Evidentemente Odifreddi, se commette tali errori nel fare i suoi riferimenti ai Vangeli, non deve averli letti con sufficiente attenzione, oppure non li ha ben capiti. Per carità, niente di irreparabile, basta impegnarsi di più, credo che Odifreddi possa farcela. Però, nel frattempo, sarebbe meglio non ergersi a maestrino saputello sempre pronto a bacchettare i poveri cristiani ignoranti, un bel bagno di umiltà non fa mai male.   

mercoledì 8 marzo 2023

La doppia morale della Commissione dei diritti umani dell'ONU

Torno a scrivere sul mio blog dopo diverso tempo, purtroppo la vita pone ognuno di noi di fronte ad impellenze non declinabili che rivoluzionano la scala delle proprie priorità. Ora, mia madre, malata da tempo, ha lasciato questo mondo per rispondere alla chiamata del Signore che l'ha voluta vicino a sé in modo perfetto e completo. E' per questo che sono sereno, ha raggiunto la pace che tanto desiderava e a me non resta che lodare il Signore per la sua tenerezza ed attenzione. Mamma e papà sono ora tra le Sue braccia e spero tanto, quando sarà ora, di poterli raggiungere.

Manco da circa un paio d'anni dal mio posto di osservazione, ma la tracotanza e l'incoerenza laicista non sono affatto cambiate, anzi. Proprio in questi giorni il Comitato per i Diritti Umani delle Nazioni Unite, su impulso dei legali del leader anarchico Alfredo Cospito, ha redarguito l'Italia richiamandola al rispetto degli standard internazionali sulla dignità umana di ogni persona privata della libertà personale. Che dire? Un'ammonizione giustissima, la dignità umana deve essere sempre rispettata, nessuna persona può essere sottoposta a trattamenti degradanti lesivi del valore della vita umana.

Sempre in questi giorni un'altra triste vicenda ha attirato la mia attenzione, il "suicidio" assistito, di una donna belga, Genevieve Lhermitte, affetta da problemi psichiatrici e responsabile dell'omicidio dei suoi quattro figli. In Belgio, infatti, la legge permette l'eutanasia se si soffre di dolori fisici e psicologici irreversibili. All'epoca dei fatti, 16 anni fa, i legali della Lhermitte avevano dimostrato che la loro assistita era affetta da una grave forma di depressione, ma ciò non gli evitò l'ergastolo. Da allora la povera donna ha sempre convissuto con i suoi gravi problemi psichiatrici, finché la "pietosa" eutanasia ha posto fine ai suoi giorni.

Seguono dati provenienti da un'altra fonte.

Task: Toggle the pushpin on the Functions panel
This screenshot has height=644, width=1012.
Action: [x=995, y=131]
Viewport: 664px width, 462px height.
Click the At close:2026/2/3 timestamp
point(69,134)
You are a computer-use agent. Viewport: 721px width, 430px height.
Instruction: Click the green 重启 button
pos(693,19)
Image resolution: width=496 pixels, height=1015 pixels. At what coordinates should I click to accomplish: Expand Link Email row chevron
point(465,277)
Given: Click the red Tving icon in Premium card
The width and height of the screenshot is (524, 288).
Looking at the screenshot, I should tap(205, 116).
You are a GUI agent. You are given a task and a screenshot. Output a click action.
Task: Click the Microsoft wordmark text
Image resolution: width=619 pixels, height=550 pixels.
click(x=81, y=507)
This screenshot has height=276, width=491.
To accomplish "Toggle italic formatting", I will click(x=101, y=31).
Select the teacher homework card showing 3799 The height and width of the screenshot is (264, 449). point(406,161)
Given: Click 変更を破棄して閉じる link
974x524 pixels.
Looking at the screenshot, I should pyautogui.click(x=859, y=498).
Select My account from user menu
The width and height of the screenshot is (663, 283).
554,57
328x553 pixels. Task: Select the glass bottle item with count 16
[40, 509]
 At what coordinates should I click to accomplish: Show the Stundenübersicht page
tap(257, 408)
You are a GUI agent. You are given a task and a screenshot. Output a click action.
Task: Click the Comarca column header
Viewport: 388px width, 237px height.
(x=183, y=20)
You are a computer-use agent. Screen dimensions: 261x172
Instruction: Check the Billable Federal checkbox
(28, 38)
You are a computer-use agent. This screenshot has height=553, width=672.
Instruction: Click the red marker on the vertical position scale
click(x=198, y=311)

Una persona con gravi problemi psichiatrici, che è arrivata perfino ad uccidere i propri figli, che serenità di giudizio poteva avere? Come poteva rendersi conto della gravità e della irreparabilità della scelta di morire? Si può essere veramente certi che quella persona voleva veramente morire? E se, invece, la sua visione della realtà fosse distorta dalla malattia? Uccidere una persona in queste condizioni non è forse lesivo della dignità della persona e della vita umana? Il Comitato per i Diritti Umani delle Nazioni Unite, più volte sollecitato dalle associazioni contro l'eutanasia, non ha niente da rimproverare al Belgio, così come ha fatto con l'Italia?

Mi si dirà: ma ha ucciso i propri figli, che senso può ancora avere la sua vita? Ma Cospito ha attentato alla vita di persone innocenti, è un terrorista, non è buttata anche la sua vita? Ma per le Nazioni Unite evidentemente no, ci sono vite che hanno maggiore valore di altre. O, forse, piuttosto, non si vuole attaccare l'istituto dell'eutanasia. Guai a criticare la follia della "dolce morte", non sarebbe politicamente corretto.

Ecco la doppia morale laicista che considera i diritti umani dipendenti da una qualità della vita umana, ma non dalla sua essenza. Esattamente come ragionavano i nazisti che sopprimevano i disabili, tra i quali c'erano persone che non avevano la capacità di percepire che andavano a morire.